The 4th Workshop on Computer Vision in the Wild
Theme: Building Multimodal AI with both Verbal, Spatial and Temporal Intelligence
Date: June 11 | Location: Music City Center, Nashville TN

Overview

As artificial intelligence continues to evolve, the intersection of vision and language models is becoming increasingly crucial for real-world applications. The 4th Workshop on Computer Vision in the Wild (CVinW) at CVPR 2025 aims to foster discussions and innovations that push the boundaries of computer vision systems in unconstrained environments. Building on the success of our previous workshops: CVPR 2024 CVinW Workshop, CVPR 2023 CVinW Workshop and ECCV 2022 CVinW Workshop, this edition will focus on the next generation of large multimodal models (LMMs) and vision-language-action (VLA) systems, with an emphasis on temporal reasoning, video understanding, and physical interaction.
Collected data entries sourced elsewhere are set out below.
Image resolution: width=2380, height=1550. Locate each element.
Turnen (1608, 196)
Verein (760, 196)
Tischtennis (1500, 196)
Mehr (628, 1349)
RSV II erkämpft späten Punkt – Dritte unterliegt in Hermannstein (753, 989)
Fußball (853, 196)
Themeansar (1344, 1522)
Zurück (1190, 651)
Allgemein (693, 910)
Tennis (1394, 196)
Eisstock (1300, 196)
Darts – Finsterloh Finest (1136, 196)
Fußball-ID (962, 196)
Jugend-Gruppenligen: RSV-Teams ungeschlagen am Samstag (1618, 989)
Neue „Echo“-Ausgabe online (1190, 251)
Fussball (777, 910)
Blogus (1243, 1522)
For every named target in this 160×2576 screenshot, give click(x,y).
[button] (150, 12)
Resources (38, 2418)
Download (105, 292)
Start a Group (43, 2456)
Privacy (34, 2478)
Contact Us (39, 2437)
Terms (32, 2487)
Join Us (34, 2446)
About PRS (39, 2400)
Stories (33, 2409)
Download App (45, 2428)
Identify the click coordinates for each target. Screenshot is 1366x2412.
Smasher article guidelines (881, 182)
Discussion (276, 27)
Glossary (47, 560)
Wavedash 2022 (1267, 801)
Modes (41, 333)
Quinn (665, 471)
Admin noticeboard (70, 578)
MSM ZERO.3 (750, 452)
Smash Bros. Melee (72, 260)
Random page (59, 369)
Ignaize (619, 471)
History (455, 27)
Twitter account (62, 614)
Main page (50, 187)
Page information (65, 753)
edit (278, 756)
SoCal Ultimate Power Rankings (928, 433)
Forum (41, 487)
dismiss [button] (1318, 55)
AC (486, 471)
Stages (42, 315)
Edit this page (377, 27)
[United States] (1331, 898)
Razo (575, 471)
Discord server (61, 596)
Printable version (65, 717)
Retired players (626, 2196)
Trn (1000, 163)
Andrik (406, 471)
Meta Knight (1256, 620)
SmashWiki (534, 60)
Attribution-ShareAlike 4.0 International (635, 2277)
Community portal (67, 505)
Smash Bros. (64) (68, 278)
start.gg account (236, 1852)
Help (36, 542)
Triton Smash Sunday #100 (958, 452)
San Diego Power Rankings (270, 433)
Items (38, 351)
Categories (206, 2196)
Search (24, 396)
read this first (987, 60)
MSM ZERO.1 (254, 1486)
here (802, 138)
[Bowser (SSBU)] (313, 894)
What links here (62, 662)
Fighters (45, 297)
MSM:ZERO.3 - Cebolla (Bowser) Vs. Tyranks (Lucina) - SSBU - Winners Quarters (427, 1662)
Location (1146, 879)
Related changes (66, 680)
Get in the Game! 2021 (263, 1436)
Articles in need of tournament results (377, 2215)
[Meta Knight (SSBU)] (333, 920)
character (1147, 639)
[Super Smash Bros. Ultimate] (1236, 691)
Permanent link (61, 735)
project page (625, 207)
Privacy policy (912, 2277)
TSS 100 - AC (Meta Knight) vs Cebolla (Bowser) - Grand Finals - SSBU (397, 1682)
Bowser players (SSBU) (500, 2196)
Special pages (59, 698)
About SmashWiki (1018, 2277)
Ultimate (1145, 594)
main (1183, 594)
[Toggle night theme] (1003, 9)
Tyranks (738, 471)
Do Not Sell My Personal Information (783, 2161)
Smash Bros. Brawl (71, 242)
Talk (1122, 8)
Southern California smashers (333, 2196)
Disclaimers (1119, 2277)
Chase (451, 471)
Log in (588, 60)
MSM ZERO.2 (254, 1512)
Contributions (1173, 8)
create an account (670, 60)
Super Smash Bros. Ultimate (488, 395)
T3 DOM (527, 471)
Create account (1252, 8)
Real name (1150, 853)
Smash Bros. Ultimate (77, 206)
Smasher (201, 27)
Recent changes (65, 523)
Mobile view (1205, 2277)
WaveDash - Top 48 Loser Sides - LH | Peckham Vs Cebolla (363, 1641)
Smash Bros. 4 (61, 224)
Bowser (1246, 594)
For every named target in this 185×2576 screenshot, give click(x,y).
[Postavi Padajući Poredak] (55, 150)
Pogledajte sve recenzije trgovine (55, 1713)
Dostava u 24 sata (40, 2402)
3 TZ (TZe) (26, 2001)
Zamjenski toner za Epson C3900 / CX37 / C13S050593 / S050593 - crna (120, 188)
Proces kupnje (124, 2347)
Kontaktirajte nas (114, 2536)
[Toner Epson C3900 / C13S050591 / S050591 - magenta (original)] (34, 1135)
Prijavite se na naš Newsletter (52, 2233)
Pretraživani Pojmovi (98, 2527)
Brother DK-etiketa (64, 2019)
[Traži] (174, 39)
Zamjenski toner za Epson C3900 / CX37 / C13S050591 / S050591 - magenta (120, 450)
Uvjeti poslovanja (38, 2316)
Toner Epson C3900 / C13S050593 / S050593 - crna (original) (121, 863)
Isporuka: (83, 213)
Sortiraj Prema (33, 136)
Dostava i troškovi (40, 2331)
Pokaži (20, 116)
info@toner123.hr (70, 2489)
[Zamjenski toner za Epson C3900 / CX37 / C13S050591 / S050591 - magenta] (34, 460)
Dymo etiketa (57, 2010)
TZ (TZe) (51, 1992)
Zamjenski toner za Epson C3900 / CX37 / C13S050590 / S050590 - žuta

Image source: Vision-Language Pre-training: Basics, Recent Advances, and Future Trends and Multimodal Foundation Models: From Specialists to General-Purpose Assistants

Over the past years, we have witnessed remarkable advancements in open-vocabulary visual comprehension models and multimodal learning. Five years ago, vision-language models or multimodal models are mostly built on top of the BERT architecture. Typically, these models contain less than 1B parameters, and trained with a small amount of images. Some representative works are like ViLBERT , UNITER, and VisualBERT, etc. They are mostly used for image-text matching tasks such as visual question answering (VQA) and image captioning. Later on, we have seen the emergence of multimodal vision foundation models, such as CLIP, ALIGN and Florence. It scaled up the multimodal training to billions of images. Despite the model size is still relatively small, it shows strong open-vocabulary and zero-shot recognition capability across a wide range of visual domains. These strong capabilities have been further transferred to fine-grained core vision tasks such as object detection (e.g., M-DETR, ViLD, GLIP, RegionCLIP, GroundingDINO, OWL-ViT, etc), image segmentations (e.g., X-Decoder, SegGPT, SEEM, SAM, LISA, etc). Most recently, we entered the era of large multimodal models. Connecting the multimodal vision models such as CLIP with large language models such as Flamingo, Gemini, GPT-4V, leading to many advanced multimodal capability. Now we can have a multimodal chatbot such as GPT-4o, LLaVA-OneVision, Qwen-2.5-VL and Phi-4-Multimodal, which can see, talk and reasoning

Despite these successes, current vision models still lack the ability to fully grasp temporal dynamics, causal reasoning, and embodied interactions—key elements for autonomous agents that can see, reason, and act. Some recent works have attempted to address these challenges by building agentic models and VLA models. Our workshop aims to bringing together leading researchers, practitioners, and industry experts to discuss these emerging trends, challenges, and solutions in the field.

Highlights

(1) Invited Talks from leading experts in academia and industry on the latest advancements in multimodal AI.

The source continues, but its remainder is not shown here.